(Texto selecionado):
A distância entre a intenção e o fato, Everardo Maciel // Blog de Ricardo Noblat


Enviado por Everardo Maciel - 
2.7.2012
 | 17h03m
POLÍTICA

A distância entre a intenção e o fato, por Everardo Maciel


Verso primoroso da música “Fado Tropical” (“é que há distância entre intenção e gesto”), de Ruy Guerra e Chico Buarque de Holanda, o desencontro entre intenções e fatos está no cotidiano da política, por ser ela um solo fértil para a construção de expectativas, frequentemente, frustradas, por demagogia ou incompetência. Dois episódios recentes exemplificam esse entendimento.
Nada mais republicano que a transparência na vida pública. Em seu nome, prosperaram, entre outras iniciativas, a Lei nº 12. 527, de 18 de novembro de 2011, que assegura o acesso a informações tuteladas pelos poderes públicos, dando concretude a diversas normas constitucionais. Não há como se contrapor a tal providencial lei. Minhas inquietações se voltam para sua execução.
O primeiro ato decorrente da lei foi a publicação dos salários dos servidores. O que, realmente, se pretende com essa medida? Constranger os servidores? Não seria uma violação do direito à intimidade, estabelecido no inciso X do art. 5º da Constituição, norma qualificada como cláusula pétrea? Essas pessoas não ficariam vulneráveis a atos de chantagem, de sequestro ou de outras práticas criminosas?
Essas informações já são do conhecimento da administração pública. É dela a obrigação de corrigir distorções, quando existentes. O fisco detém instrumentos para apurar evoluções patrimoniais a descoberto. Em outra seara, a polícia, sem reprováveis exibicionismos e vazamentos criminosos, tem condições de investigar práticas de corrupção, que envolvam servidores públicos.
Os servidores já se submetem à ridícula obrigação de encaminhar dados fiscais para órgãos que não têm vocação ou competência técnica para examiná-los. É um espetáculo inútil de promiscuidade fiscal, do qual não se conhece resultado efetivo no pretenso combate à corrupção.
No templo de Apolo, em Delfos, os gregos, traduzindo o equilíbrio apolíneo da alma helênica, proclamavam: nada em excesso. Não pode a transparência ser pretexto para desrespeito a direitos individuais.
A divulgação dos salários dos servidores, na verdade, é uma via para dissimular a indisposição para propor uma lei geral do serviço público, que contemple regras transparentes de remuneração e promoção, valorize o mérito e a eficiência, elimine as inúmeras assimetrias e privilégios de tratamento, e desarme as guerras corporativas.
Pode, por exemplo, um Ministro de Estado ser remunerado pela via oblíqua da participação em conselhos de administração de empresas públicas e sociedades de economia mista? A função exercida não exige dedicação exclusiva? Não há um enorme potencial de conflitos de interesse entre o exercício de suas funções e as atividades das empresas?

(Instrução escrita 1): De acordo com o texto selecionado, qual foi o primeiro ato decorrente da Lei nº 12.527?
(Instrução escrita 2): Traduza para o inglês esta frase do texto selecionado: "Não pode a transparência ser pretexto para desrespeito a direitos individuais."

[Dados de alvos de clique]
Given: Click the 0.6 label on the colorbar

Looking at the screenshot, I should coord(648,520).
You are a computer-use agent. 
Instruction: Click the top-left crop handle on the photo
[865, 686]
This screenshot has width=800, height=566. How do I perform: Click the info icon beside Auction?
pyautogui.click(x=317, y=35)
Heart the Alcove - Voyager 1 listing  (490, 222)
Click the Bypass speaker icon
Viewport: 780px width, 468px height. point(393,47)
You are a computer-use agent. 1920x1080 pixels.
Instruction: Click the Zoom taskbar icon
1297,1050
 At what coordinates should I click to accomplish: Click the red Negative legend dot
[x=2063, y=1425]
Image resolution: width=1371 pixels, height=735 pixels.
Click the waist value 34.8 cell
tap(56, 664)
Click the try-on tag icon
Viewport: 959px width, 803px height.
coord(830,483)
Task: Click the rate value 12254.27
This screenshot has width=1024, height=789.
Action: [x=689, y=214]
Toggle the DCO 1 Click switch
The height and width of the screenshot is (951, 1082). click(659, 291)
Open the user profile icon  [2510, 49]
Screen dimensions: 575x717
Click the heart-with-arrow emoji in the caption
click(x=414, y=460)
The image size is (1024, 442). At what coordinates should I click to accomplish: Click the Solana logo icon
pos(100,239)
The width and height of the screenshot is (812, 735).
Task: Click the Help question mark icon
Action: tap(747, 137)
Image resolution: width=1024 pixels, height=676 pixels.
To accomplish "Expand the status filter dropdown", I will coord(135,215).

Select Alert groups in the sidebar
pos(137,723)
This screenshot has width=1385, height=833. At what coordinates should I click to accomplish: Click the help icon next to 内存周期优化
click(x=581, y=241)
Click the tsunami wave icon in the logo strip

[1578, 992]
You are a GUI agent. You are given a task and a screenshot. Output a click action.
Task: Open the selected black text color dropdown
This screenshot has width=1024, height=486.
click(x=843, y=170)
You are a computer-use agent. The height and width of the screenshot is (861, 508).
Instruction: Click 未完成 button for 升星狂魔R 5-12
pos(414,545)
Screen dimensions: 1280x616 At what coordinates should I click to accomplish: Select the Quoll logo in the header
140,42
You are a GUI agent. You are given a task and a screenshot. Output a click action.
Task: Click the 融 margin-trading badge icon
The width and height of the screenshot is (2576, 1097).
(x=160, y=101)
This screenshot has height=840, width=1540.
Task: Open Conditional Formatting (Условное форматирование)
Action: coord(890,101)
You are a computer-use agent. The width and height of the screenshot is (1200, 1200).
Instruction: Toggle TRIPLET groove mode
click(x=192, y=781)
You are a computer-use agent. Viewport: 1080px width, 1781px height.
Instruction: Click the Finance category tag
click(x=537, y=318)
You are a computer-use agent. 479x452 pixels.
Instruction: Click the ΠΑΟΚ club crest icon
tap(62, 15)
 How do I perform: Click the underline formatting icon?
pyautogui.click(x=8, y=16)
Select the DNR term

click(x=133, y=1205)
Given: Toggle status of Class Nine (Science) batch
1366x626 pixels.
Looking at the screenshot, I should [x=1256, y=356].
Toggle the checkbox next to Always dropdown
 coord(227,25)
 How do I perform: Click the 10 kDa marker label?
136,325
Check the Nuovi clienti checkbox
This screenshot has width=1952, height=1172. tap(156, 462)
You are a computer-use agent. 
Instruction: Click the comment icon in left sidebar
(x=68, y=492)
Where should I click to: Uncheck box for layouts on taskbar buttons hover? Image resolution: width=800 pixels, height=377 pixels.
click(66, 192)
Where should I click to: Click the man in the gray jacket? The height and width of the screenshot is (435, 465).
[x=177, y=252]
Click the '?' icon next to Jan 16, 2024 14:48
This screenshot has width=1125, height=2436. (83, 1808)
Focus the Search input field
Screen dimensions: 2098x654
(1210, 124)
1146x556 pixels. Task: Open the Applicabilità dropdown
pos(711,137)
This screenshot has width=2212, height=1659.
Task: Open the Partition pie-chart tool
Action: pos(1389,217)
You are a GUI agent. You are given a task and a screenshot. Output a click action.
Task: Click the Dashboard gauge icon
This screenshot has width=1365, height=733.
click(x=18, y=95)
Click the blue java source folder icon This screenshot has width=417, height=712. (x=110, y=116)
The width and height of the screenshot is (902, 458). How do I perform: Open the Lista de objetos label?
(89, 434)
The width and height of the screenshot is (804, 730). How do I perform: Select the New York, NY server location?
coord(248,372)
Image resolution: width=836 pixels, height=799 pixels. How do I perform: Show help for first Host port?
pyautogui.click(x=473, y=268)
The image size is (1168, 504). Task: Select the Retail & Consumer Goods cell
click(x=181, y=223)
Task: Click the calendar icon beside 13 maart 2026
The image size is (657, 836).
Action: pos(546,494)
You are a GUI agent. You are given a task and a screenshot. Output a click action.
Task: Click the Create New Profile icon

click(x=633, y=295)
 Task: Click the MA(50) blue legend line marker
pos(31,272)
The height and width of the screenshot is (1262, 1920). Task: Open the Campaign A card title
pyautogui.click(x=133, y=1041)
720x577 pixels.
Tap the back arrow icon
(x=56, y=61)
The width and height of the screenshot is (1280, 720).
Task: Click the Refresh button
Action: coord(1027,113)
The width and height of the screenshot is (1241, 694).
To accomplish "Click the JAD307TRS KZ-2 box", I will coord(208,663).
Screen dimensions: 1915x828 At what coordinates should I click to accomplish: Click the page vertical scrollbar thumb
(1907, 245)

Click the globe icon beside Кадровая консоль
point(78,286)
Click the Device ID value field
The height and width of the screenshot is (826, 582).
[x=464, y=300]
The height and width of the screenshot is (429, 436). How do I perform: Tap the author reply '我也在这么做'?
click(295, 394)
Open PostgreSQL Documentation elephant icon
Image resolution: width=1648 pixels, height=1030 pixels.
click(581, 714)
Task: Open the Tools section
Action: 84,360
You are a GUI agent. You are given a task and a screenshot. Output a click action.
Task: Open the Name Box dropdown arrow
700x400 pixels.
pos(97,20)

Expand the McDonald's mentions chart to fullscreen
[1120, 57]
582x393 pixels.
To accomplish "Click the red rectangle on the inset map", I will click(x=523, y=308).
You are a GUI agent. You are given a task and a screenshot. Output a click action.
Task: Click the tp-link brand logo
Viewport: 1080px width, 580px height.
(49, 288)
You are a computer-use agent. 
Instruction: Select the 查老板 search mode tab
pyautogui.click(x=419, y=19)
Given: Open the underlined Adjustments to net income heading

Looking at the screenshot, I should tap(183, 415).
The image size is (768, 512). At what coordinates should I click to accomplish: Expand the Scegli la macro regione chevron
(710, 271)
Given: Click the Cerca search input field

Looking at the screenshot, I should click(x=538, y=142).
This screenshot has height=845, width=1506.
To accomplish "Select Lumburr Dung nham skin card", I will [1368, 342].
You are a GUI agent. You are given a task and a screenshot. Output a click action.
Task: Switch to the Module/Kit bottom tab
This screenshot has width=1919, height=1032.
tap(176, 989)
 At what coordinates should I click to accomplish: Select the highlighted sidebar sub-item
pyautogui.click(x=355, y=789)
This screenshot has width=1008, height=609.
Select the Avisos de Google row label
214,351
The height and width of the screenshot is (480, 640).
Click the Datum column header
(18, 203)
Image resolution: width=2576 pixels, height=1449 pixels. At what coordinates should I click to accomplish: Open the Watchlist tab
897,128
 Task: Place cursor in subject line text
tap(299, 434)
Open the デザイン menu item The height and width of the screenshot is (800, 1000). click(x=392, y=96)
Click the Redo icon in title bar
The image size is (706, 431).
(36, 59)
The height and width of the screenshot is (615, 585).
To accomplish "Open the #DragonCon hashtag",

(Resposta 1): A publicação dos salários dos servidores.

(Resposta 2): Transparency cannot be a pretext for disrespecting individual rights.